WORK ORDER: Your copy of the entries below should hold exactly the lines from the one containing "This screenshot has height=443, width=551." to the one containing "Task: Follow the", inclusive, and no pictures.

###

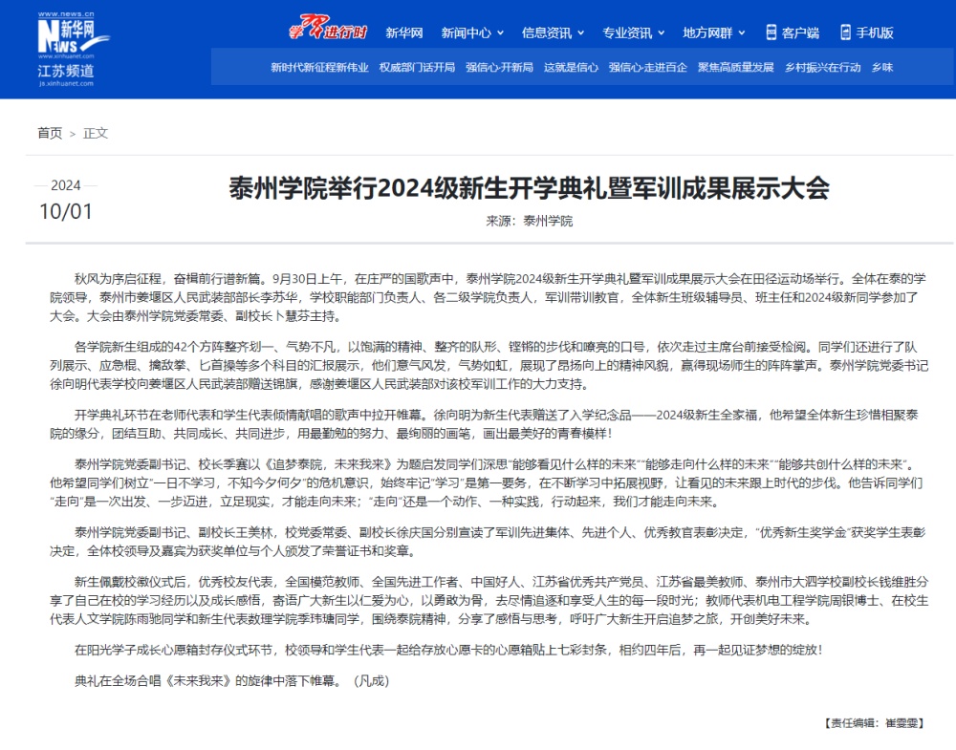Click the 客户端 phone icon
The height and width of the screenshot is (750, 956).
771,32
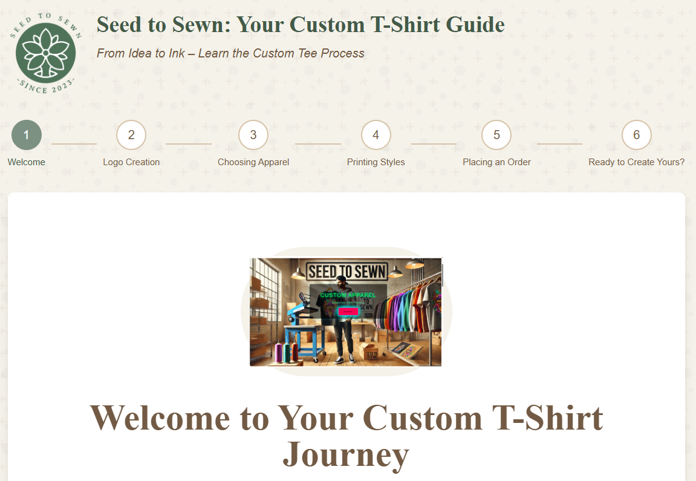
Task: Click the main Custom T-Shirt Guide title
Action: click(x=301, y=24)
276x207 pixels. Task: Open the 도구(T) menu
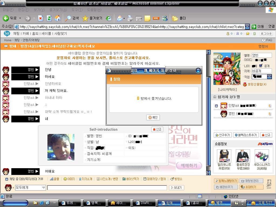click(77, 10)
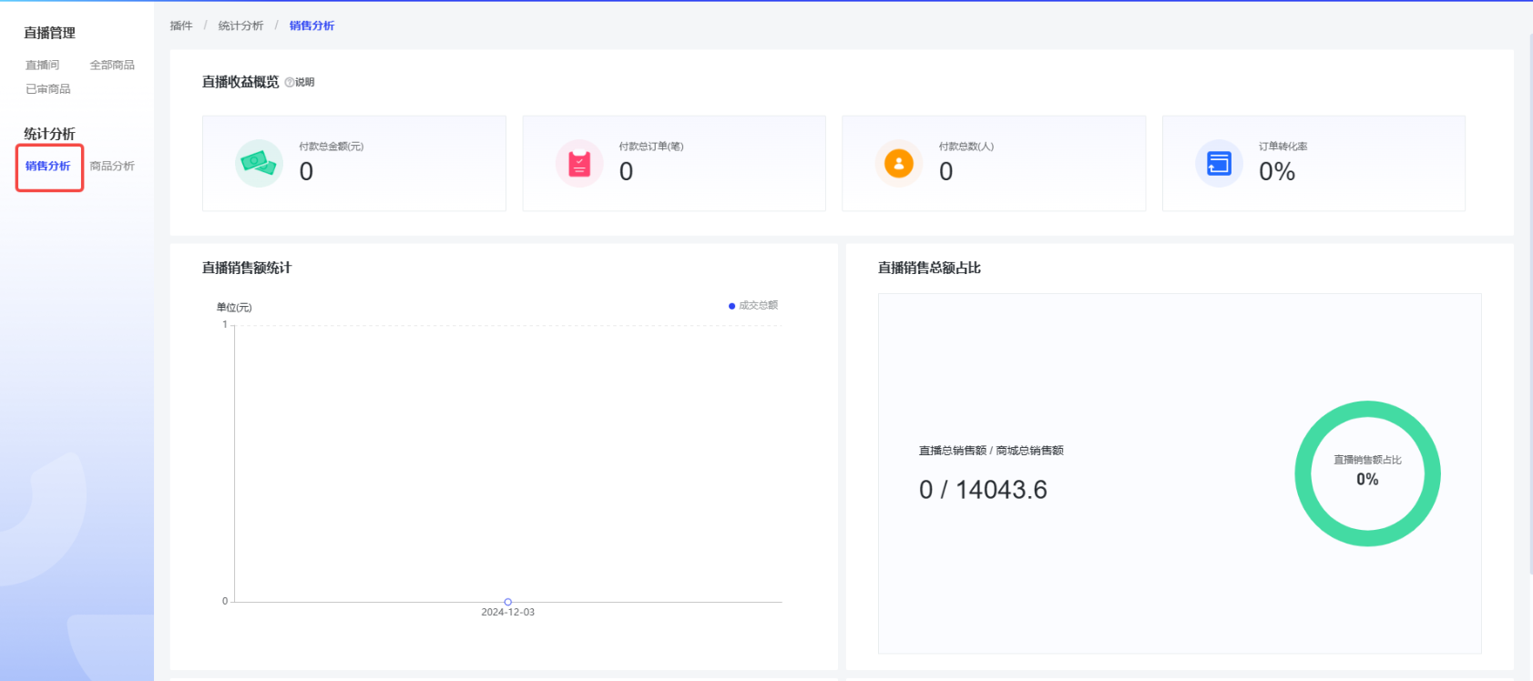Click the orange user payers icon
Screen dimensions: 1533x681
point(899,164)
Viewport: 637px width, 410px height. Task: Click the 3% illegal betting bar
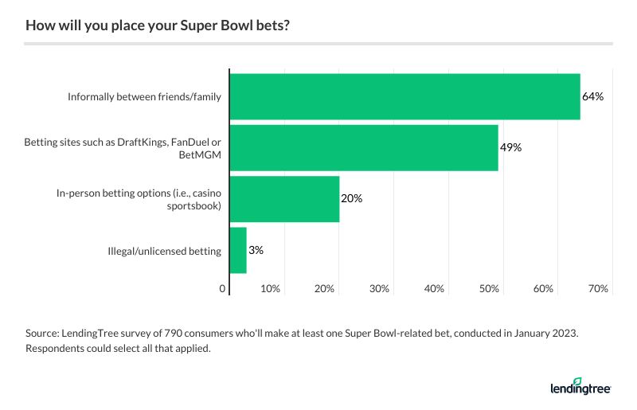[237, 251]
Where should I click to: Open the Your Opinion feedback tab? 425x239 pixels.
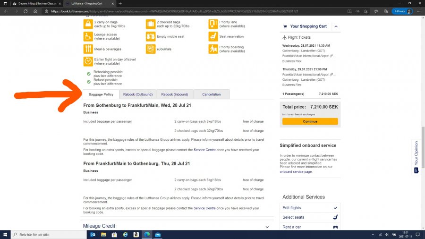[416, 157]
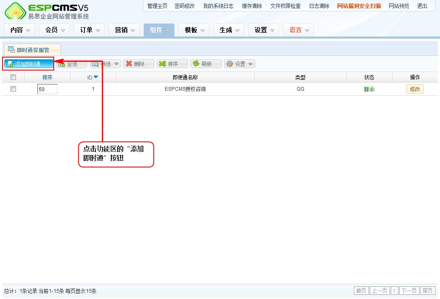The width and height of the screenshot is (440, 299).
Task: Expand the 营销 menu dropdown
Action: coord(124,30)
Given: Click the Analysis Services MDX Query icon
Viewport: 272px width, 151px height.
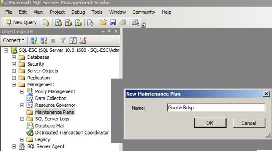Looking at the screenshot, I should point(58,23).
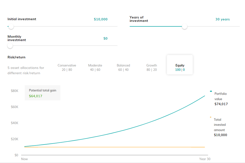
Task: Choose the Balanced 60 | 40 option
Action: [x=123, y=68]
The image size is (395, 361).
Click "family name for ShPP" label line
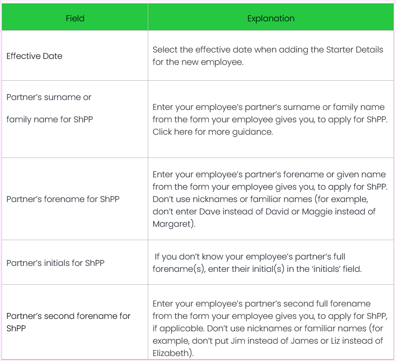click(49, 119)

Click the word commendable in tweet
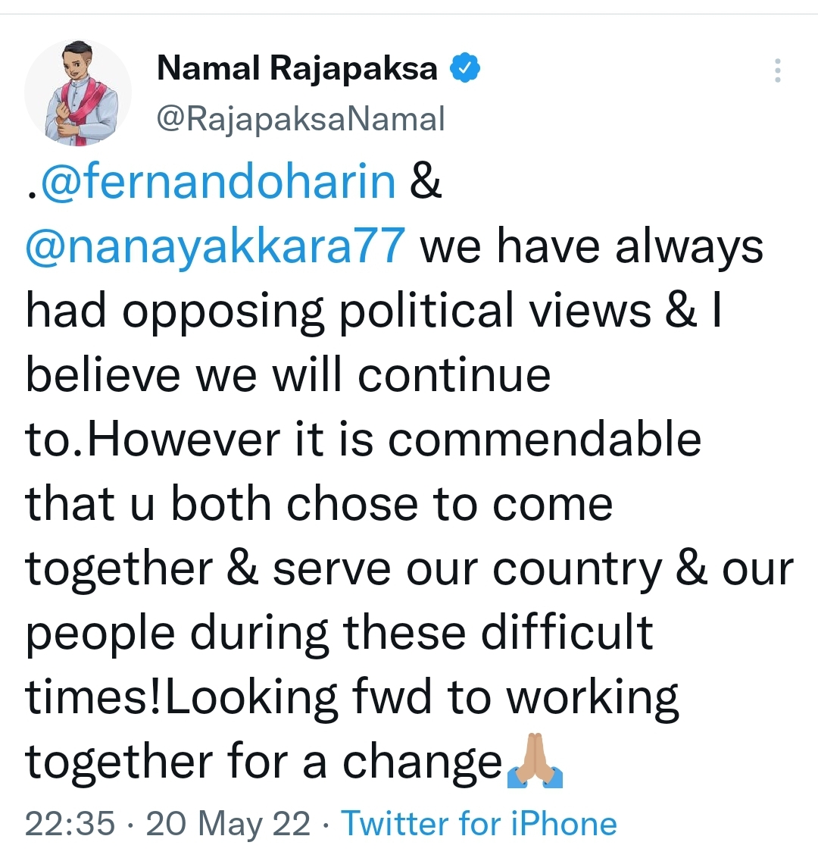[545, 440]
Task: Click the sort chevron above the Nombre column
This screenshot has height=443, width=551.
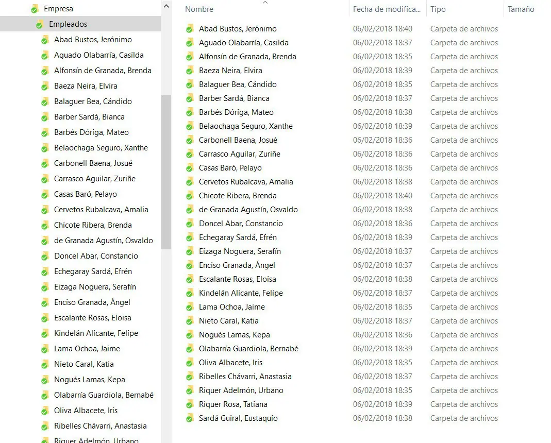Action: click(x=265, y=3)
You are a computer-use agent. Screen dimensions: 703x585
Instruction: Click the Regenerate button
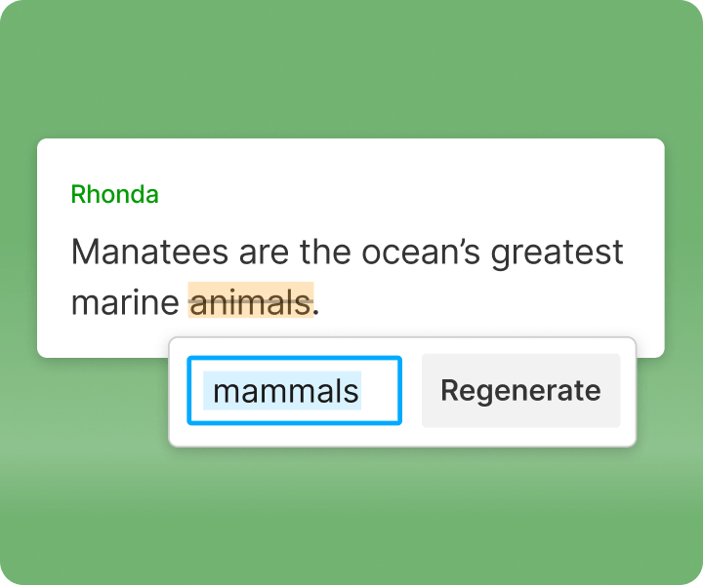pyautogui.click(x=520, y=391)
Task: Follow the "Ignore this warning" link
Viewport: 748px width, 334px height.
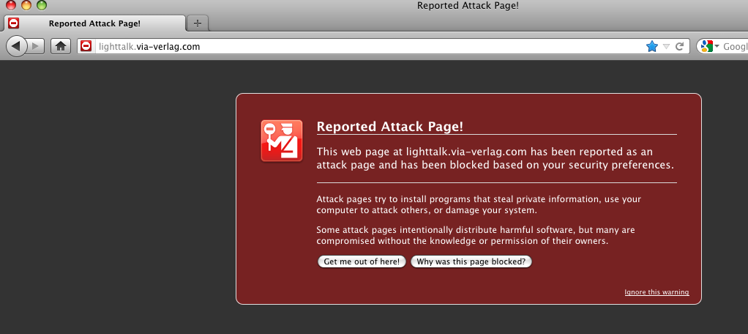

###

TASK ANSWER:
This screenshot has height=443, width=551.
Action: click(x=265, y=3)
You are a computer-use agent. Screen dimensions: 703x585
Instruction: Click the Regenerate button
pyautogui.click(x=520, y=391)
Task: Follow the "Ignore this warning" link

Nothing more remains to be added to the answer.